It barely had any weight.

“So, what is it?” she asked, rolling it over in her paws, looking for any kind of marking, any clue to its purpose.

There were no serial numbers, no manufacturer marks. Just an anonymous little box. She squinted up at the Disposals Officer.

“A repeller,” said the pangolin.

“Uses sound,” he continued. “To keep mammals away from hazardous sites, multi-scale construction, for security too, sometimes.”

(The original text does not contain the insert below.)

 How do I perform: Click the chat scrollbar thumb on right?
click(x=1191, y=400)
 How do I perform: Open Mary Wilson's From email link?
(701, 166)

“I couldn’t hear it,” Judy mused. 

“No. It all depends on hearing range. It’s adjustable. That way, it doesn’t affect mammals working, while it keeps others away,” Lau explained. “All automatic - there’s a sensor, so if you get too close,” The pangolin made to slowly cover his ears with his claws.

Nick had strolled over back over, his hat in paw as he absent-mindedly wiggled a claw of his own in his ear.

“You need don’t need specific licences to operate them but, outdoors like this?” Lau cast his dark eyes around him. “Because it’s sound, you  _do_  need to display warnings.”

“Hm.” Judy looked up from the evidence bag she was still tumbling over like a puzzle box.

“Officer Lau,” she finally said, brightly. “Thank you for your assistance.”

Lau nodded, and shuffled off to his boxy ZPD vehicle. Judy and Nick walked alongside him to their Prowler, trying to avoid the broad tail of the pangolin as he strode heavily away.

 

* * *

 

“Dispatch, this is Officer Hopps. I’m looking for a name-check on an address. Twenty six, Redwood Heights, Mid-Savannah please.” 

Judy’s paw was at her shoulder whilst she addressed her radio. She dug around in the Prowler door compartment for her charge book with the other. Once she’d retrieved the book, she looked around for a moment, before tucking it awkwardly into her protective claw-vest. Picking up the evidence bag containing the repeller off the seat, she jumped back to the asphalt. With a nudge of her back, the Prowler door closed with a soft thump.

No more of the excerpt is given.